1 of 28

From Python to Go,

Ben Bangert

Mozilla

Oct 14, 2015

2 of 28

My Path thus Far

From Python to Go

3 of 28

Python since 2004

Wrote the first part of Pylons (Routes) in 2005
Merged Pylons with repoze.bfg -> Pyramid in 2010
Pyramid still rocks!
My work at companies in this time was in Python
Started working at Mozilla in 2011

4 of 28

Life at Mozilla

First Project - Queuey

Notification Storage System at Scale
Python + Cassandra
Never used/deployed
Kazoo supporting lib was!

5 of 28

Life at Mozilla

Second Project - heka

Learned Go in 2012
Go 1.0 just launched
Simple, fast language to get started in

Other Projects

Push system (first prototype in Go)

Current Project

Push System (continuing iterations)

6 of 28

Go is awesome!

Simple language
Nice concurrency primitives
Fairly concise code
Much faster than Python
… and whatever else the Internet has said

7 of 28

Problems in Go-land

8 of 28

Goroutine Memory Use

Ver 1.2

8kb stack size (over original 4kb)
Expensive for standard socket model

One reader
One Writer

Refactor Push to only have readers per conn, pool of writers

Ver 1.4

2kb stack size (with better contiguous stack sizing algo)
Will require large refactor of code to go back to newly optimal reader/writer per conn
Refactor still makes sense due to other issues found with writer pool

9 of 28

Debugging

Most errors are basic strings (Add’tl introspection requires error casting to pull out errors)
Basic strings lack context on call-stack
Many libraries use similar error strings in multiple places
Boilerplate for error handling is tedious
Live debugging option at time was gdb, not fun (godebug recently available looks like a great improvement)

10 of 28

11 of 28

12 of 28

Goroutine Leaks

Channels are neat, but dangerous
Deadlock detector doesn’t spot goroutine leaks
Go experts still can’t write leak-free code
Goroutine leaks are annoying to pin-down
Adding suitable select statements introduces more boilerplate

13 of 28

14 of 28

15 of 28

Testing

Everything should be an interface!
Can’t mock an argument unless its an interface

Many libraries don’t provide interfaces for complex structs, so you get to fabricate a complex interface so the whole thing can be mocked

Extensives interfaces needed all over, regardless of appropriateness
Very labor intensive to achieve high degree of testing (and many additional LoC)

16 of 28

17 of 28

A Return to Python

18 of 28

A quick Python prototype….

Used twisted/Python 2.7 using autobahn websocket library
First draft passing integration tests in 3 hours
Load-tested under PyPy, used dramatically less memory than Go
Complete implementation in 4 days
100% code coverage in 2 weeks (Go version never got more than 65%)
Mature libraries meant websockets ran better than before

19 of 28

Memory Use

Competitive with Go or better (especially if we count goroutine leaks)
M:N schedulers have their own, unpredictable, cost
Async model provides more predictable memory use (goroutine killing/spawning is frequently outside your control)

20 of 28

Performance

Go is generally 50-100x faster than CPython
PyPy is 5-25x faster than CPython
Being within 2-10x of Go is much more acceptable than 50-100x
Go SSL is implemented in pure-Go (very CPU intensive, latest Go improves this, Cloudflare has unmergeable Intel SSL assembly code with huge improvements)
PyPy is a game-changer

21 of 28

Concise, Debuggable Code

Small code-base means its easy to read relevant portions quickly
Tracebacks are captured in full, with local variables, in production (thanks Sentry!)
Async code has no global locks, no channel blocks (callback chains still aren’t fun)

22 of 28

Gotcha’s and Lessons Learned

RAM use of Python objects is rarely benchmarked

Wrote custom nose extension to measure memory use in integration tests
Blog postings on memory profiling are all outdated, so are tools….

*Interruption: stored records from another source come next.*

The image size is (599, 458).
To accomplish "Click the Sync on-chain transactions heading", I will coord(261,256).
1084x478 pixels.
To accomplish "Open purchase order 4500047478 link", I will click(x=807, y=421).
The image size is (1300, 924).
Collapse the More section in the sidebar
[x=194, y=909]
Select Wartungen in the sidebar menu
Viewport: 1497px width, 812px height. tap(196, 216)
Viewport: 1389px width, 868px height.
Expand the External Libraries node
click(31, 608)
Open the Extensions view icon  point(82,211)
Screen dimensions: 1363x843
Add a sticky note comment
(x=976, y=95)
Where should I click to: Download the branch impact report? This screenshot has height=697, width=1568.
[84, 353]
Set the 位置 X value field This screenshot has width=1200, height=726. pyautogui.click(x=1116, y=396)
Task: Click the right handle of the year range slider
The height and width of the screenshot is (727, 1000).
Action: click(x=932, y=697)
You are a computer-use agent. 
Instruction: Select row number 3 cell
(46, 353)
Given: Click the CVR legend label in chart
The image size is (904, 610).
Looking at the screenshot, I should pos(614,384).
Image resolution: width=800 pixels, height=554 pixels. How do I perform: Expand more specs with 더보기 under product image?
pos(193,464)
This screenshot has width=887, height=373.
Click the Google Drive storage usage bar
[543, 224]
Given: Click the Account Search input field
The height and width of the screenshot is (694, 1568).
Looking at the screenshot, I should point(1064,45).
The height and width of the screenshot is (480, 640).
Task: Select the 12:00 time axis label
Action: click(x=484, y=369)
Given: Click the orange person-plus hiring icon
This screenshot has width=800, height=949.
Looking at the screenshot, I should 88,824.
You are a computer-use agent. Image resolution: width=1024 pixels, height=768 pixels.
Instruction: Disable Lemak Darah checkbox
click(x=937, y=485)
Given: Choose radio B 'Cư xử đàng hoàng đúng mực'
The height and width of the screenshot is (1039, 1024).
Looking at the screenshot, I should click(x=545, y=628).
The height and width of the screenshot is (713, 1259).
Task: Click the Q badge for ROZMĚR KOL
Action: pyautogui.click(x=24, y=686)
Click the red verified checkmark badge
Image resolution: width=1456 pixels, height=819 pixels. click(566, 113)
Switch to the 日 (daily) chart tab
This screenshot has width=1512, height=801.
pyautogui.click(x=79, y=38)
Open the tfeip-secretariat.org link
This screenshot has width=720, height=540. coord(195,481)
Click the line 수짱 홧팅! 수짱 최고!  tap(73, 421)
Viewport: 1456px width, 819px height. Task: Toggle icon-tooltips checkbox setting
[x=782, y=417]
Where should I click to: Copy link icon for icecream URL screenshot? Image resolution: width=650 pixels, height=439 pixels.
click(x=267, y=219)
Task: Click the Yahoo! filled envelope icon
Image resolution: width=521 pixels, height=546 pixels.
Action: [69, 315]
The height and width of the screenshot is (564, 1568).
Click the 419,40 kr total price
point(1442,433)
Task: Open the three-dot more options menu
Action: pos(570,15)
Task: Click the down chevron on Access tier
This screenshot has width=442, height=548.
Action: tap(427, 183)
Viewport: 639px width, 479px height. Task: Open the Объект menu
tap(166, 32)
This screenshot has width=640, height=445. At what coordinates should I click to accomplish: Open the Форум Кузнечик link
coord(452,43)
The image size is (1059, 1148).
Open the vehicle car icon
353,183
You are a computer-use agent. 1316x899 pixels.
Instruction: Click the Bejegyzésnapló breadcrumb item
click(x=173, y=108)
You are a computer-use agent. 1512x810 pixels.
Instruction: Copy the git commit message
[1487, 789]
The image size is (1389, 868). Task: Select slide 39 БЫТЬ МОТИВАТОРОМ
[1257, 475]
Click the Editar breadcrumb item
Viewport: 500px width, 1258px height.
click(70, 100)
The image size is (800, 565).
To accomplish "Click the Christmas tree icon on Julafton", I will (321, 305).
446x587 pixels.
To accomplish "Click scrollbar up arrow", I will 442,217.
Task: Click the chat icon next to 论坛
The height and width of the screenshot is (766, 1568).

Be aware of underlying implementation issues

Python objects are dicts. twisted class objects have lots of attributes, avoid adding more or you can double memory use per instance (connection)
twisted buffers are independent of kernel tcp buffers. know where data is to avoid excess per-conn state

In Go, we block instead, requiring more goroutines for similar functionality

23 of 28

Gotcha’s and Lessons Learned

Revisit Underlying assumptions

Just cause someone else blogged it, doesn’t mean it’s true
Don’t assume other smart people didn’t make a mistake, or their situation applies to you
Used Go for Push partly due to Urban Airship blog postings about Python not handling enough connections efficiently enough
PyPy changes the game
CPython itself has improved a lot over the years
We actually didn’t end up being CPU-bound, but memory-bound

PyPy makes a big difference in cutting memory use

24 of 28

Gotcha’s and Lessons Learned

SSL is Very Expensive

20kb is minimum SSL footprint per connection
Spikes to 36kb during use for 16kb recv/send buffers
Google has 10kb SSL memory secret

Bonus points if you can get them to admit how they did it!

25 of 28

Next?

26 of 28

Concluding thoughts….

CPython handles our use-case fine
PyPy lets us go where we need to
Go is not a big enough improvement over PyPy for the costs it imposes
Obviously it’s time for Rust

27 of 28

Thank you!

28 of 28

Questions?